Also known as: embodiment, somatic marker hypothesis

Embodied cognition is the principle that cognitive processes — perception, reasoning, emotion, decision-making — are fundamentally shaped by the body's physiological states, sensorimotor capacities, and interactions with the environment, not reducible to computational processes in the brain alone.

What Is Embodied Cognition?

Embodied cognition is the position that thinking, perceiving, and deciding are not isolated brain events but processes shaped at every level by the body’s internal states and its dynamic engagement with the environment.

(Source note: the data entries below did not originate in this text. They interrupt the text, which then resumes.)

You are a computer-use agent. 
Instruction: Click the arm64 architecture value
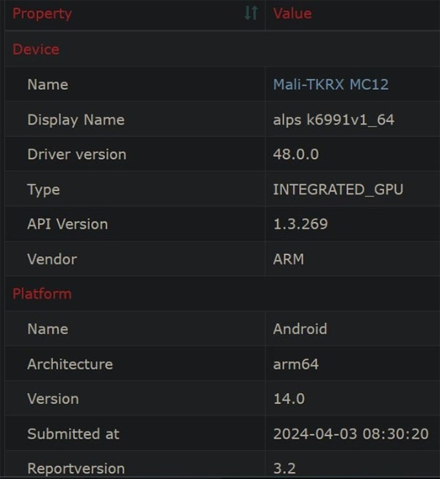click(296, 364)
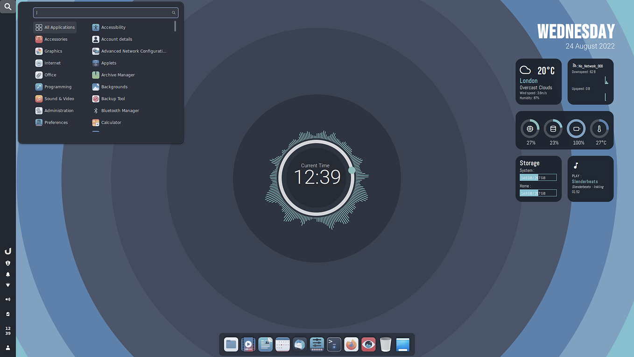Launch Thunderbird mail from the dock

point(300,344)
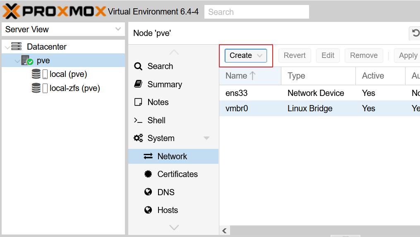Open Notes via the note icon
This screenshot has height=237, width=420.
coord(138,102)
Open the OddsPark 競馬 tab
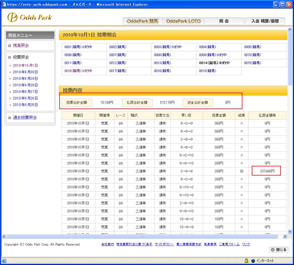The height and width of the screenshot is (265, 294). [x=143, y=21]
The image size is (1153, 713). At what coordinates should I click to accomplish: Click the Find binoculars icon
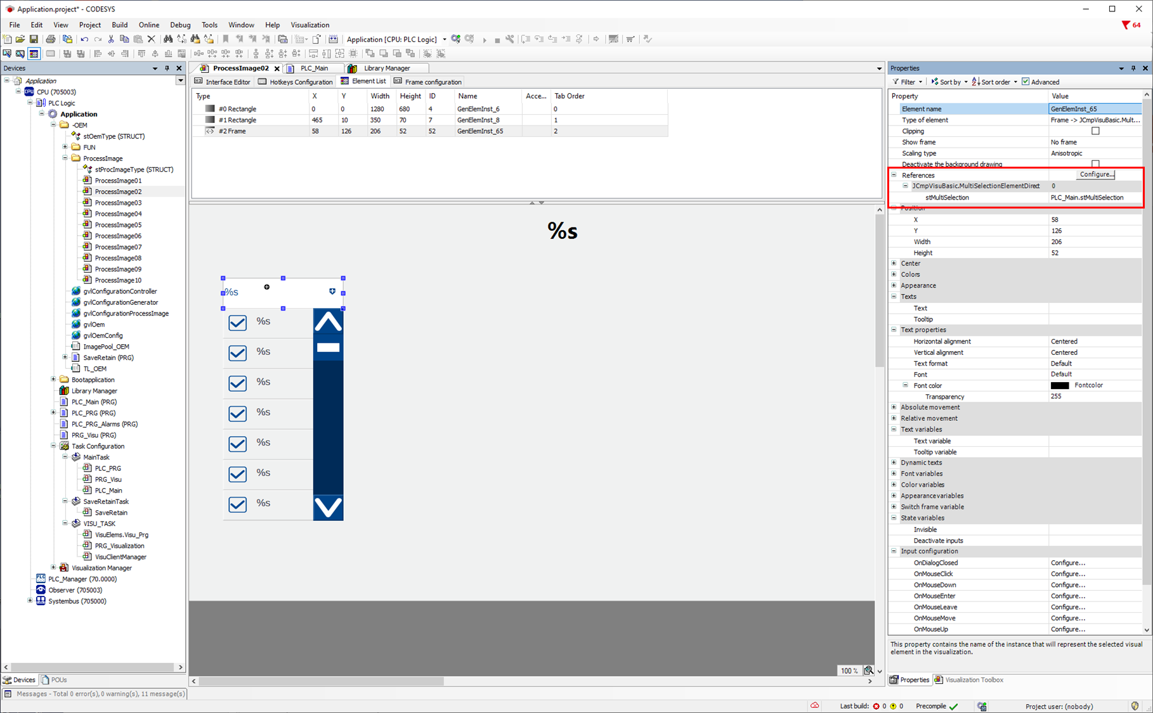168,39
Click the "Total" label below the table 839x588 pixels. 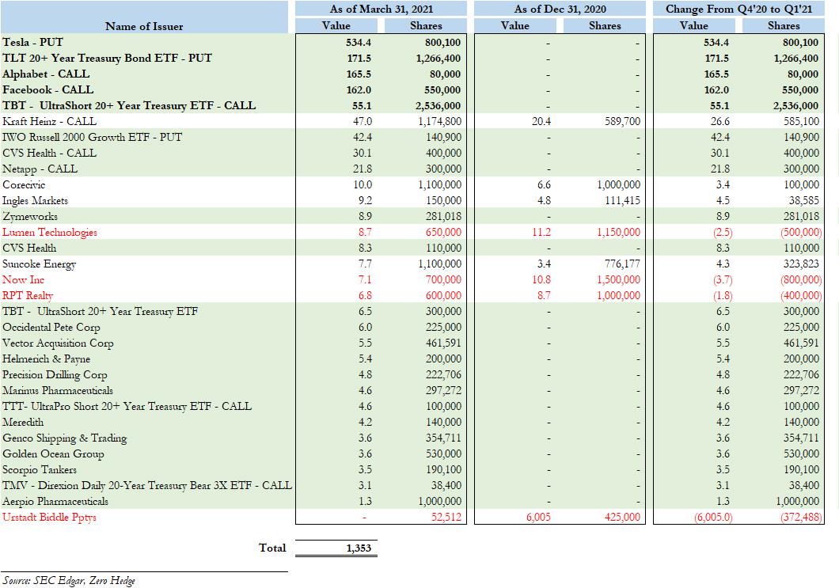[272, 548]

Damasio’s somatic marker hypothesis first formalized this claim for neuroscience, demonstrating that visceral and musculoskeletal feedback, what he termed “somatic markers”, bias reasoning and guide decisions, particularly when outcomes are uncertain (Damasio, 1994). Craig’s interoceptive mapping research identified the anterior insula as the cortical substrate where these body-state signals reach conscious awareness, producing what Craig calls a “global emotional moment” — an integrated representation of the sentient self at a single point in time (Craig, 2009).

Gallagher extends the framework beyond visceral sensation to include posture, movement, hormonal milieu, and environmental temperature as constitutive constraints on cognition. As Gallagher argues:

“The neurophysiological components of such embodied processes are part of a much larger system that involves the entire body interacting with its environment.” — Shaun Gallagher, How the Body Shapes the Mind (2005)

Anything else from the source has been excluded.